O poema faz referência a fatos históricos que aconteceram na época, projetando-se para o futuro através das “profecias” feitas pelas almas videntes.61
As concepções acerca do inferno foram sendo desenvolvidas com o passar dos anos, e já no séc. XVIII esta estrutura de amedrontamento e terror começou a mudar seu papel. O fogo infernal passou a ser um destino apenas para as classes baixas e médias, principalmente na pregação protestante.62 A tradicional doutrina do destino eterno no fogo de sofrimentos continuou a ser ensinada e pregada apenas para estas classes menos “esclarecidas” da sociedade. Os católicos, porém, continuaram a serem ensinados que quem duvidasse do inferno teria ele mesmo o fogo como seu destino.63
Aqueles que aventuraram-se em tentar “amenizar” ou “esfriar” o fogo do inferno sofreram grande reprovação por parte da Igreja. O Padre Faber, por exemplo, “deplorava toda e qualquer tendência de pregar o fogo do inferno para as classes
inferiores, mas não para as mais abastadas”. 64 Dentre os que tiveram que rever sua posição, estavam o zoólogo e professor Saint George Mivart, que em 1892 sugeriu que os sofrimentos dos condenados talvez fossem “melhorados aos poucos”, o que foi considerado inadmissível.65
Por fim, vê-se na declaração de J. Chorón, em que tornou-se o ensinamento do inferno como um lago eterno de fogo a consumir os impenitentes:
O além, graças aos esforços da Igreja, tornou-se fonte de terror em vez de consolação. Em vez de recompensa, muita gente só podia esperar castigo. A fim de garantir uma existência beatífica no outro mundo e não ser condenado eternamente a torturas inconcebíveis… era necessário levar uma vida que a maioria das pessoas não podia suportar, exceto alguns ascetas ultradevotos.66
O Pensamento Católico Atual
Após se verificar que o conceito católico acerca do inferno foi sendo desenvolvido e ampliado ao longo dos anos, fica uma dúvida: O que pensa e ensina a Igreja Católica do século XXI sobre o tema do inferno?
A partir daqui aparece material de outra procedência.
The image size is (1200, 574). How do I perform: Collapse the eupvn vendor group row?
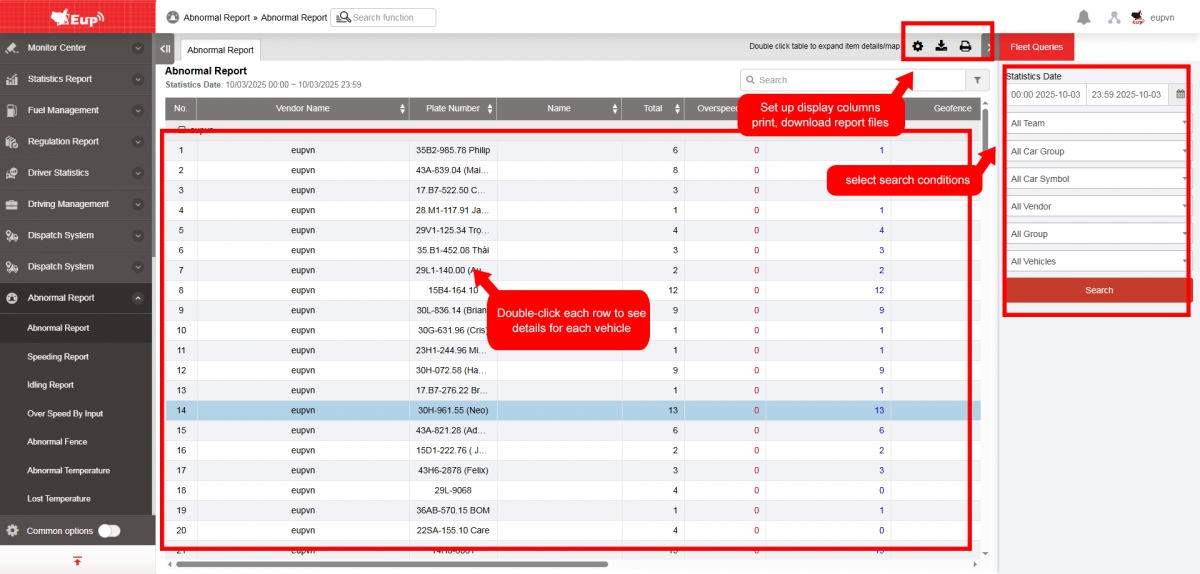click(x=181, y=130)
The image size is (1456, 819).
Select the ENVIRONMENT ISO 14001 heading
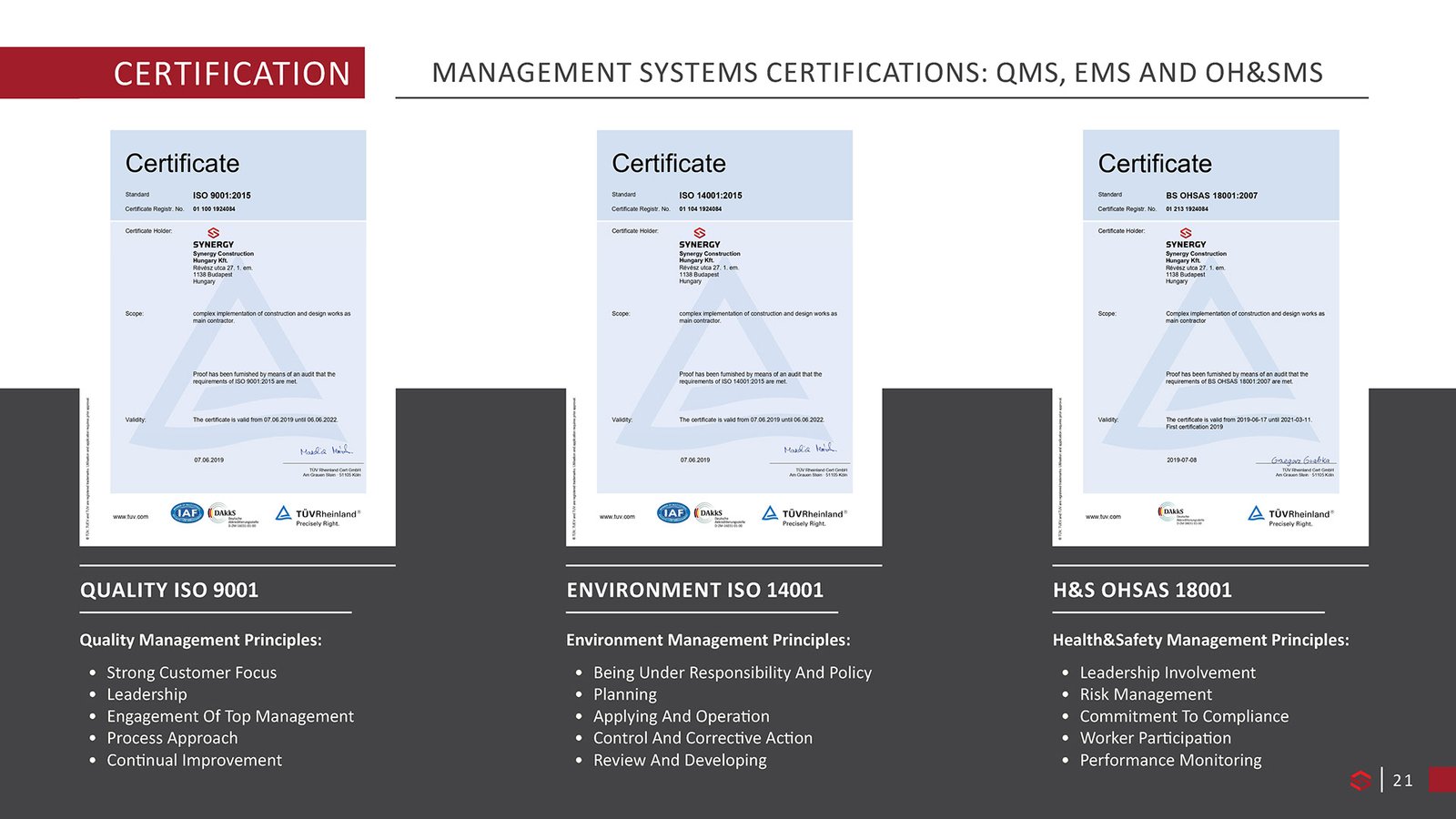click(x=694, y=590)
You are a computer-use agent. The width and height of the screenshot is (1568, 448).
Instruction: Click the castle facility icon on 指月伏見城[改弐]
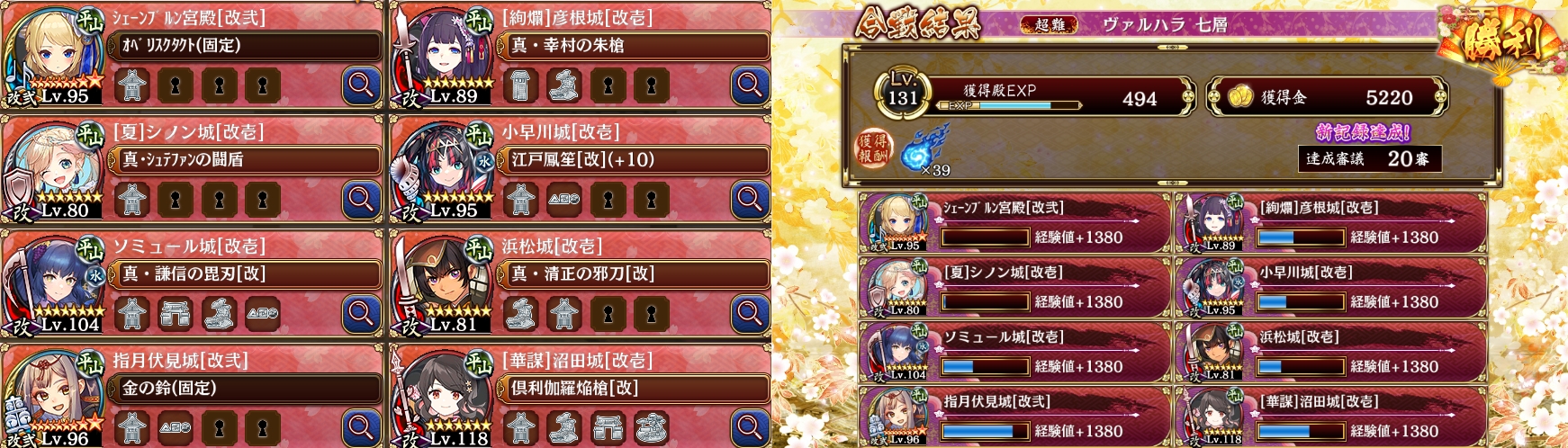pos(132,428)
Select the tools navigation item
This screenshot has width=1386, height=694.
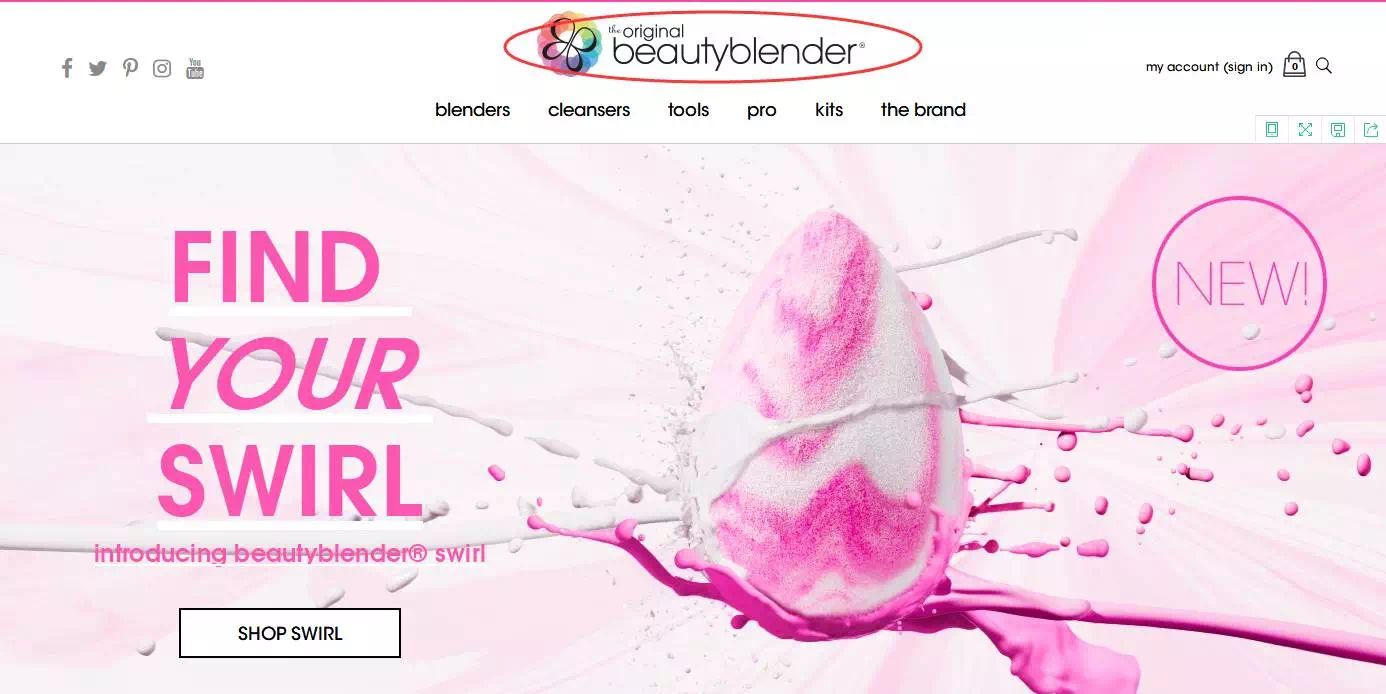pyautogui.click(x=689, y=110)
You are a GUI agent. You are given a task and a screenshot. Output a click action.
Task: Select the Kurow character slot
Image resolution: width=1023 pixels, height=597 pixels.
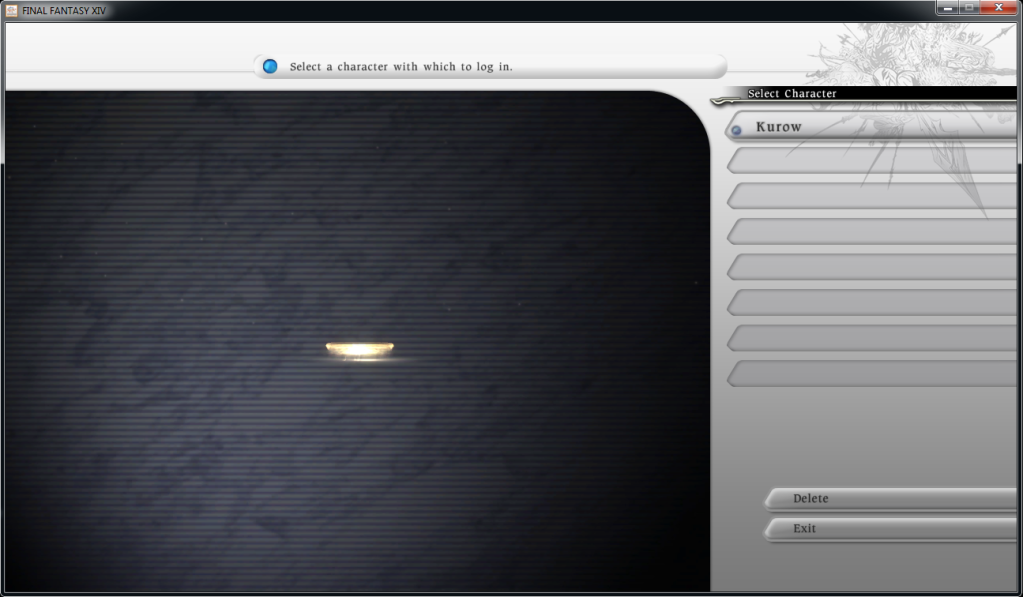[870, 127]
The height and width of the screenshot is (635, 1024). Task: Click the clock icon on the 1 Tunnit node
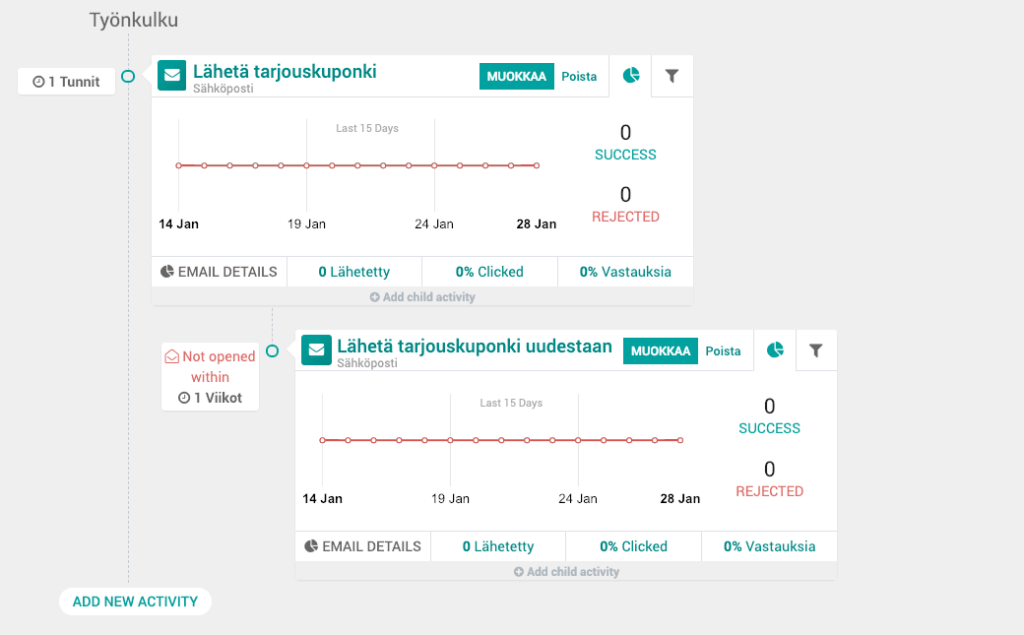click(x=37, y=82)
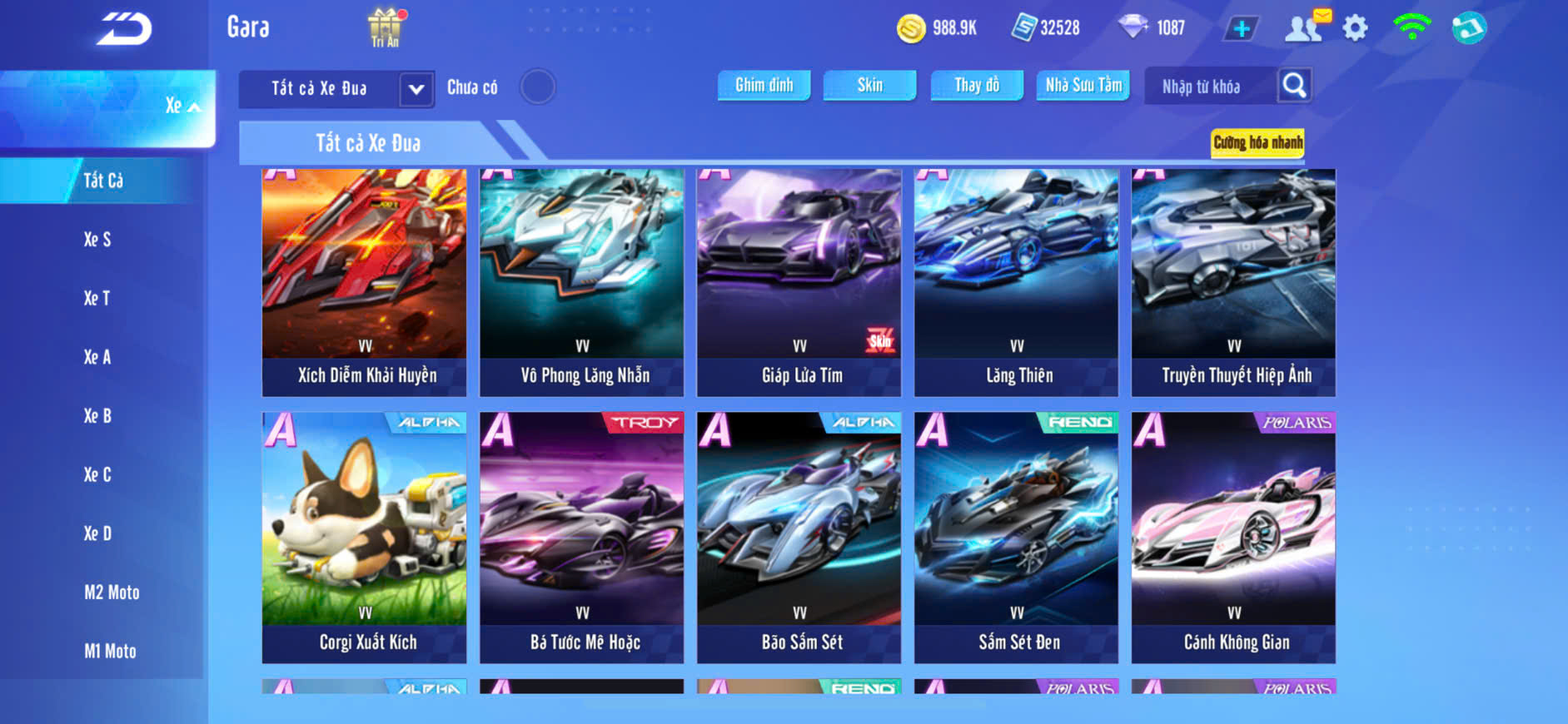1568x724 pixels.
Task: Tap the green Wi-Fi signal icon
Action: pyautogui.click(x=1411, y=27)
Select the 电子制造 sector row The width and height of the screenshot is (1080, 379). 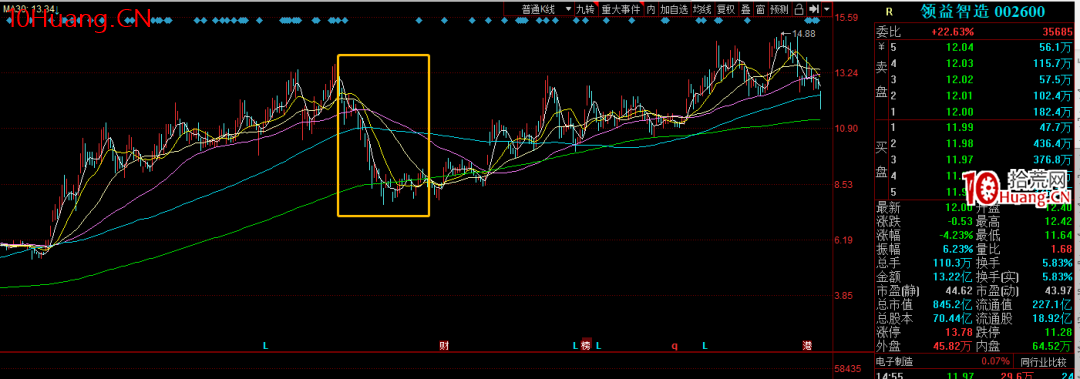[894, 361]
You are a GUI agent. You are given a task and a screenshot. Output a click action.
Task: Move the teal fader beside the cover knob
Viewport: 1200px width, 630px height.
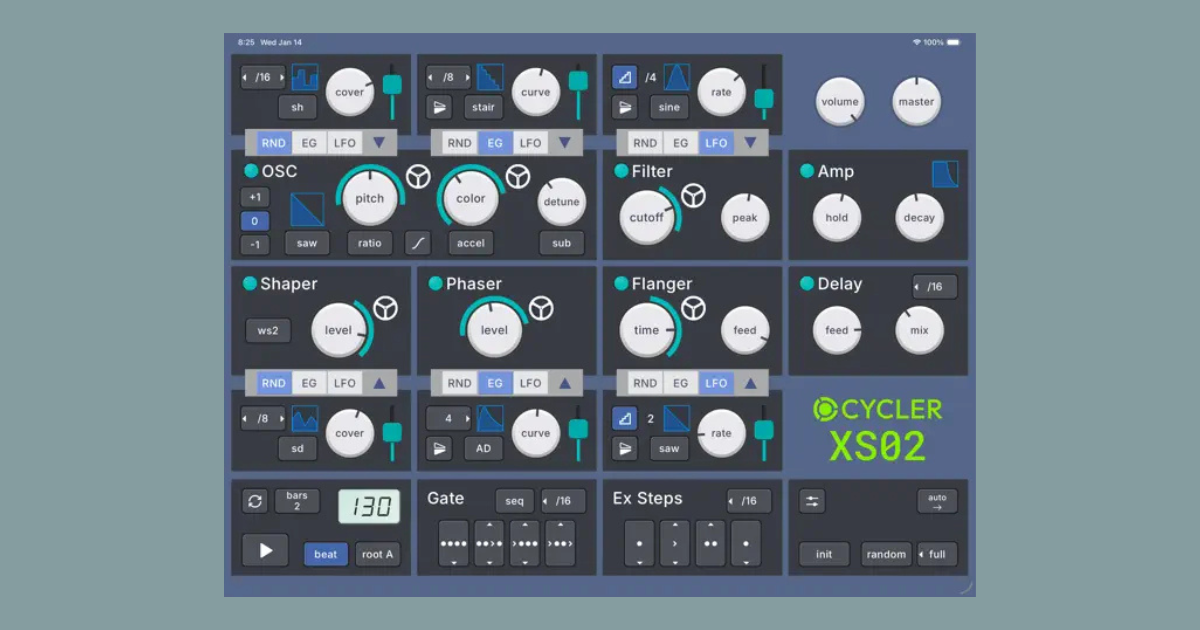tap(391, 85)
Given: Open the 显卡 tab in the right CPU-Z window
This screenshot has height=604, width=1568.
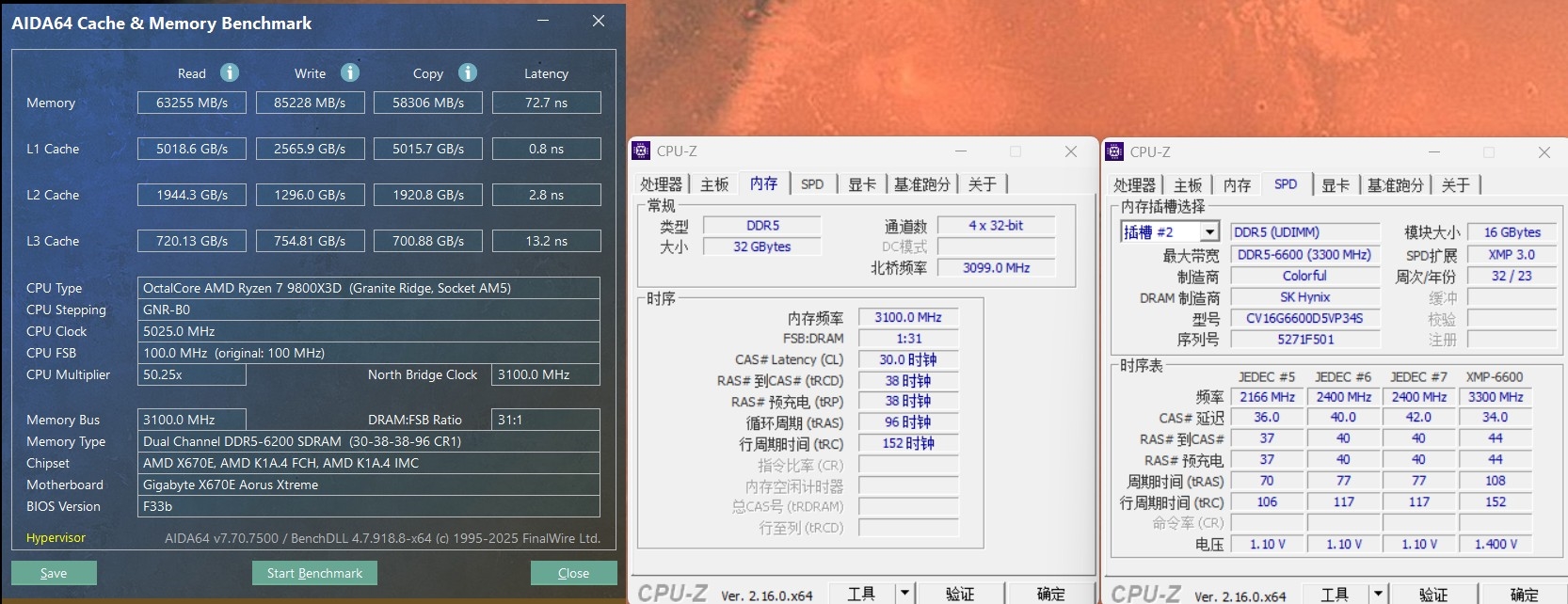Looking at the screenshot, I should click(x=1336, y=185).
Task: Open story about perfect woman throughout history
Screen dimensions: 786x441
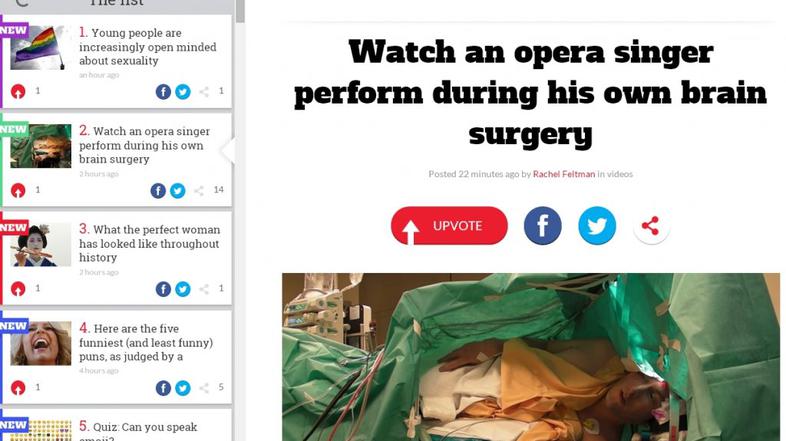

Anteriormente neste trabalho já foi declarada a posição do Catecismo Oficial da Igreja Católica, que em sua recente edição continua a advogar o ensino da existência do inferno como o destino dos impenitentes. O papa João Paulo II, na obra Cruzando o Limiar da Esperança, faz a seguintes indagação: “Pode Deus, que amou tanto o homem, permitir que o homem que O rejeita seja condenado a tormento eterno?”.67 O papa, então, continua ele mesmo respondendo à pergunta, com a afirmação de que Deus não é só misericórdia, mas também é justiça, considerando o homem como responsável pelas suas escolhas de pecado, e conseqüentemente sofrendo a punição.
D. Estêvão Bettencourt, respondendo a perguntas sobre o inferno, citado no site “Veritatis Splendor”, também afirma que não se pode questionar a misericórdia de Deus, contrastando-a com o ensinamento sobre o inferno, pois Deus “respeita a Sua criatura e não lhe tira a liberdade que lhe deu para dignificá-la”.68 Sua intenção com a declaração é dizer que Deus não pode ser responsabilizado pela existência do inferno, porque o homem mesmo é quem escolhe este destino, e Deus apenas aceita esta escolha do homem.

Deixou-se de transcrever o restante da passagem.